**PROBLEMA A RESOLVER:** Transcreva literalmente todas as linhas a seguir, sem omitir nenhuma, mas deixe as imagens fora da resposta.

**OS DADOS:**
▶
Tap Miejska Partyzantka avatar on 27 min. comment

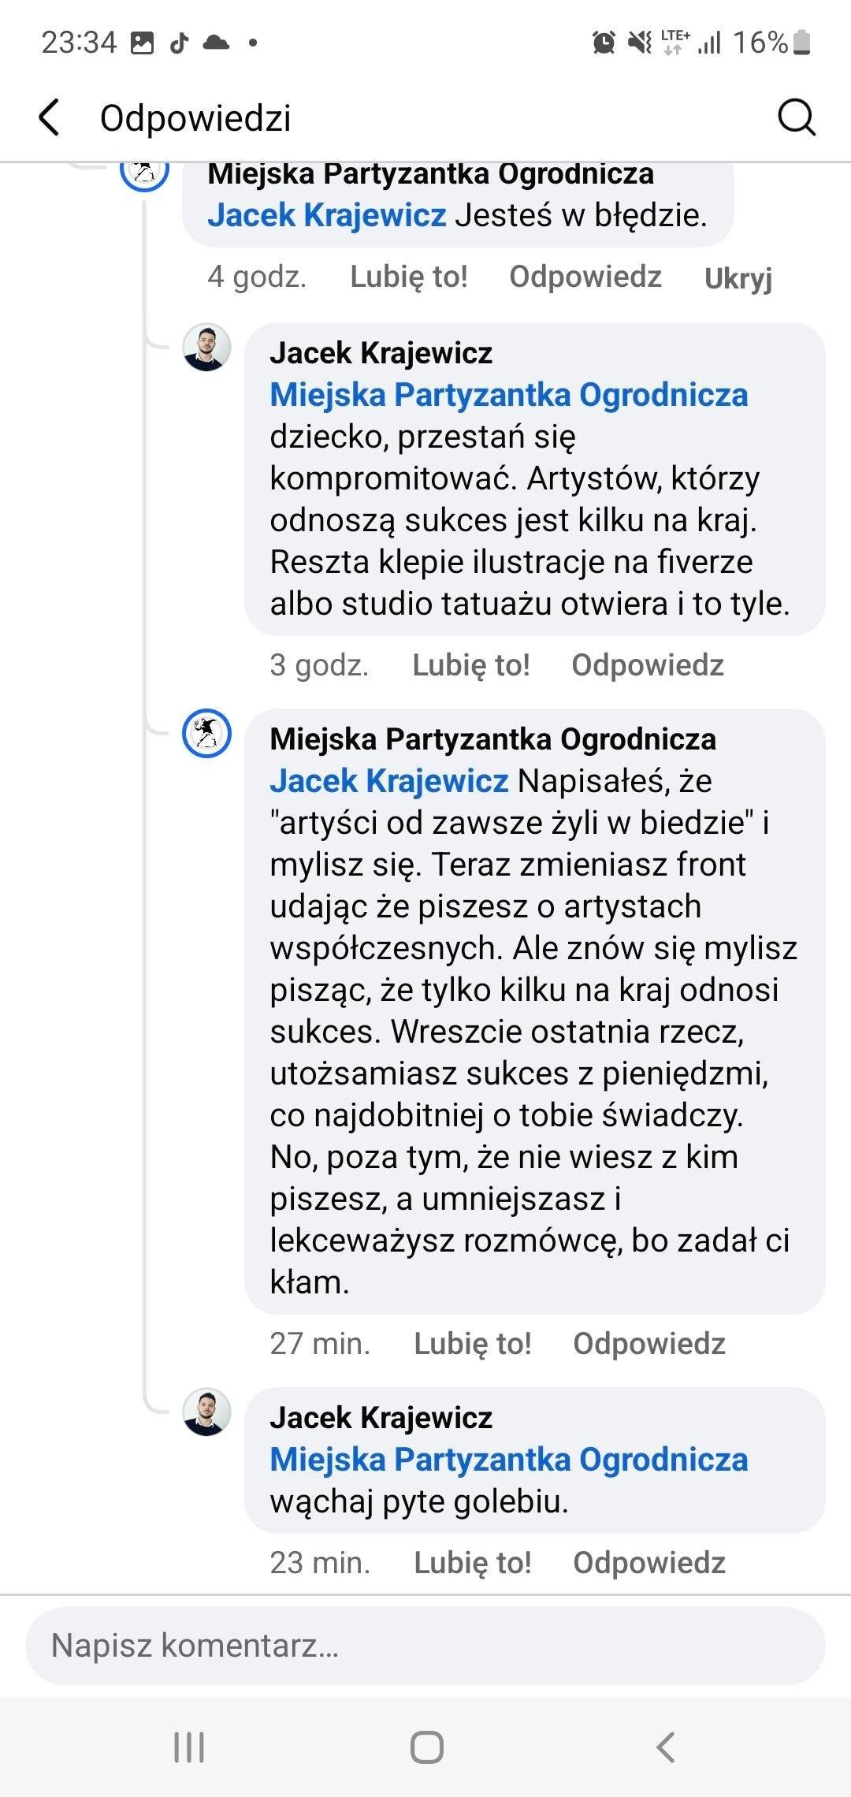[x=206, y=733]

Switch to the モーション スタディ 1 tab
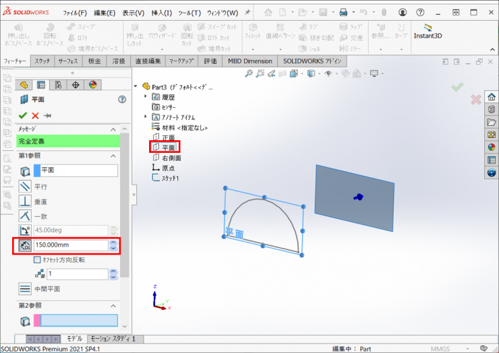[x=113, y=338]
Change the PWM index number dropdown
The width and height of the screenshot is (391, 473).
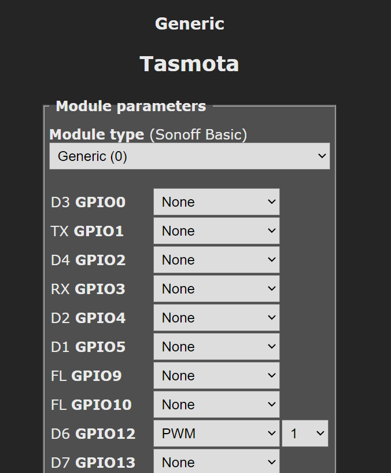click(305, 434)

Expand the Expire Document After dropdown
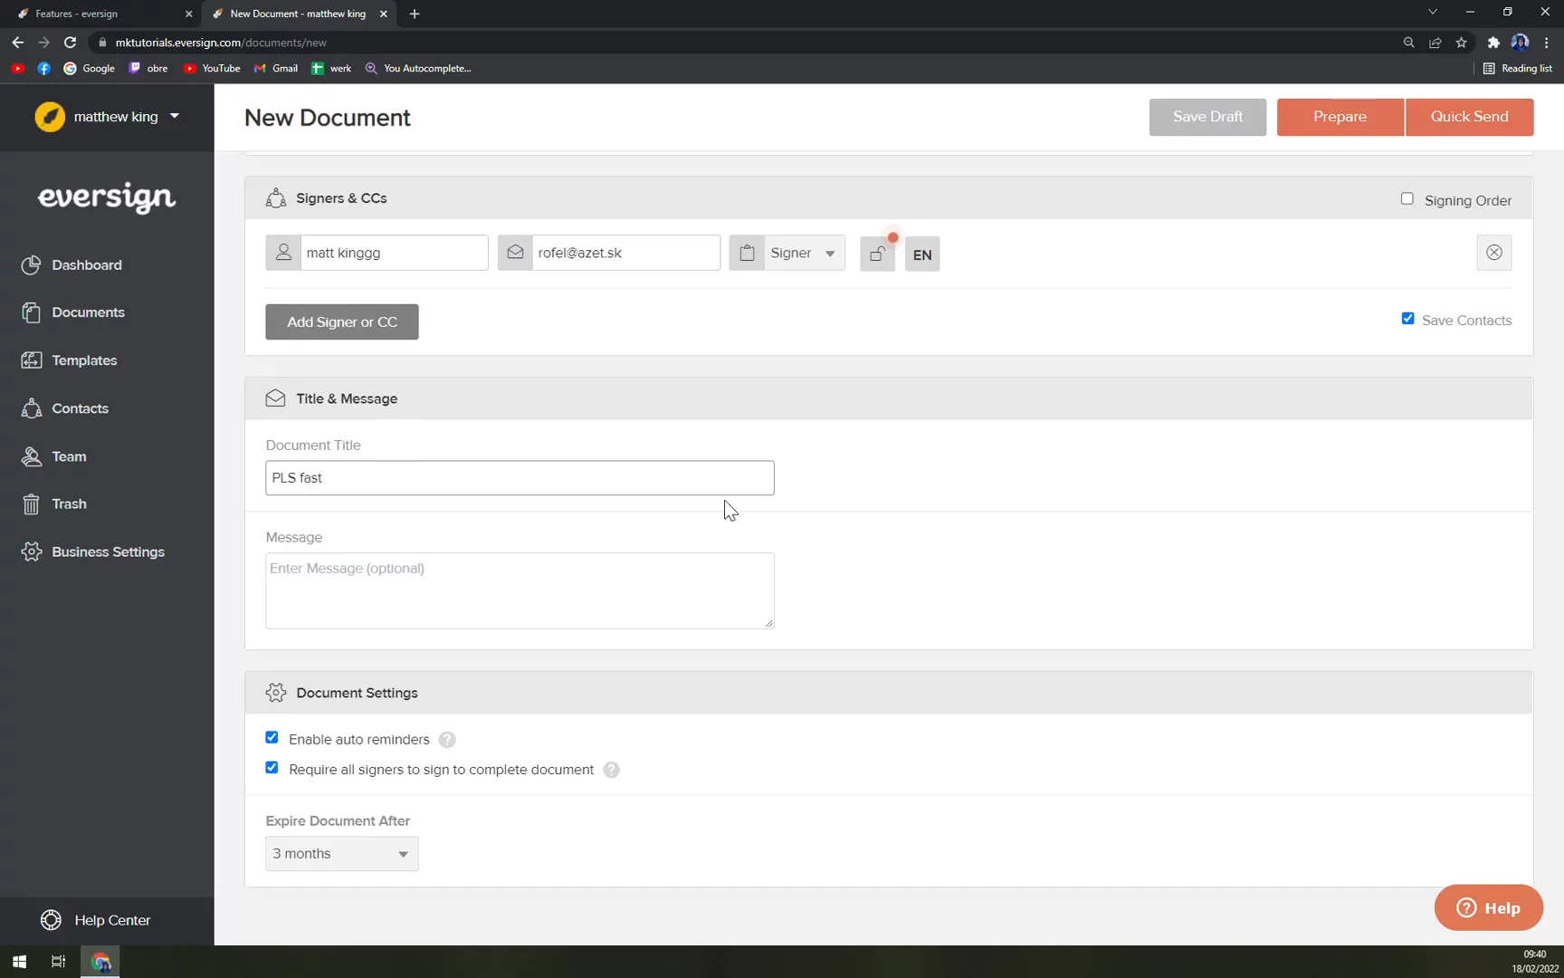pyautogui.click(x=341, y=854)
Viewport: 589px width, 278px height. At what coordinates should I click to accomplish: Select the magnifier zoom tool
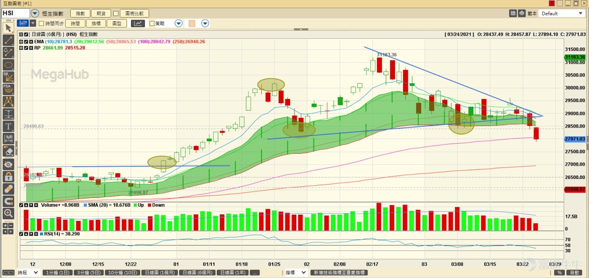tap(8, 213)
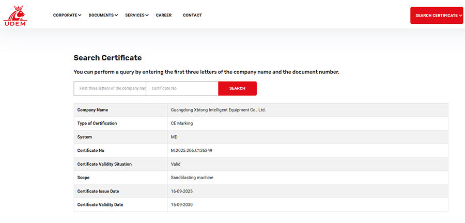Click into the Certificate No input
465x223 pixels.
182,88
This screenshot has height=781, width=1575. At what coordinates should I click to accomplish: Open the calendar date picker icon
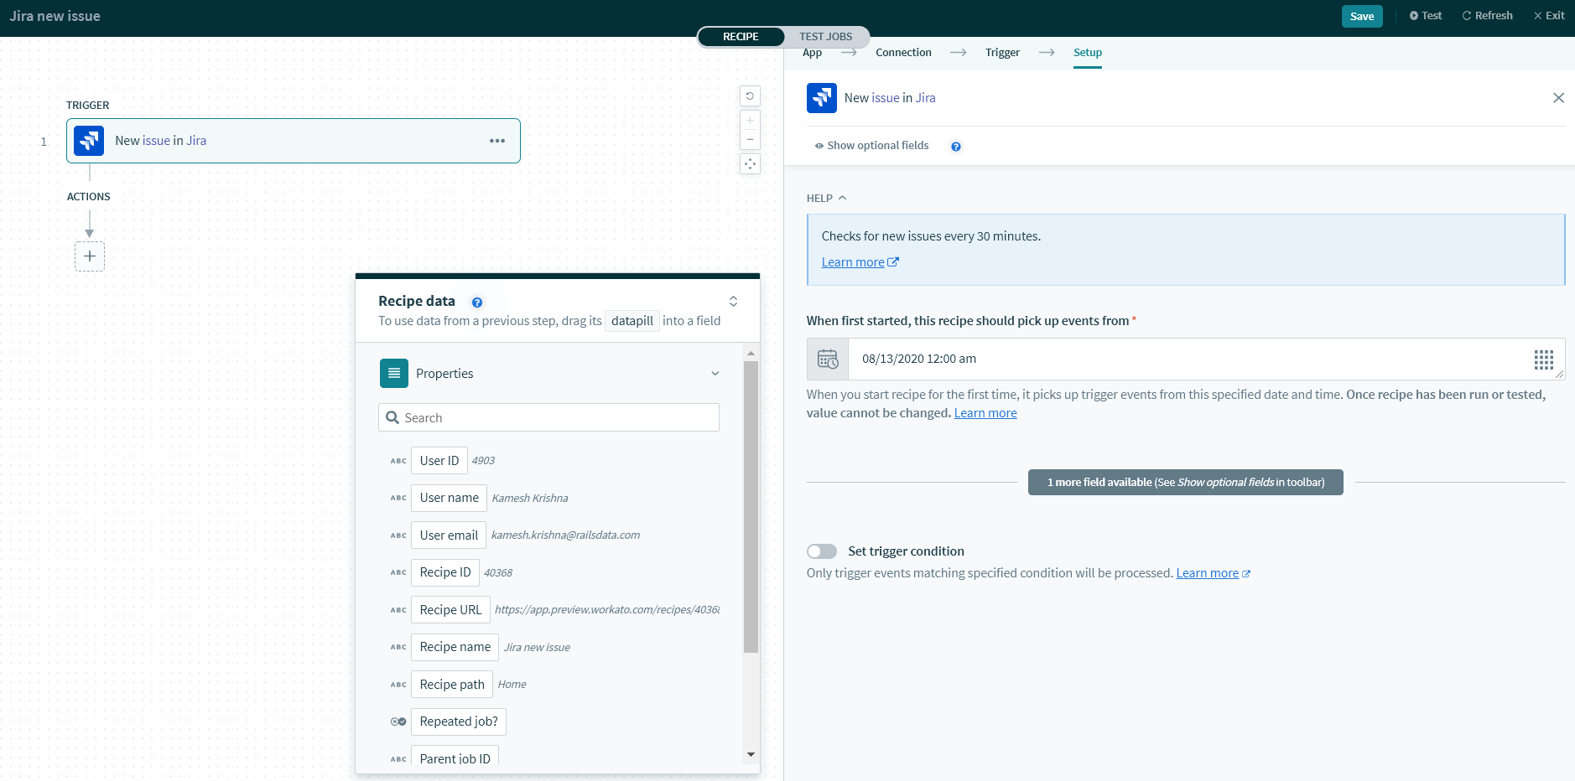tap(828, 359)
◀
**SOLUÇÃO COMPLETA:**
Tap Miejska Partyzantka avatar on 27 min. comment

[x=206, y=733]

Switch to the モーション スタディ 1 tab
[x=113, y=338]
Change the PWM index number dropdown
The width and height of the screenshot is (391, 473).
click(305, 434)

Expand the Expire Document After dropdown
pyautogui.click(x=341, y=854)
Viewport: 589px width, 278px height. At what coordinates should I click to accomplish: Select the magnifier zoom tool
tap(8, 213)
Click into the Certificate No input
465x223 pixels.
182,88
This screenshot has height=781, width=1575. At what coordinates should I click to accomplish: Open the calendar date picker icon
tap(828, 359)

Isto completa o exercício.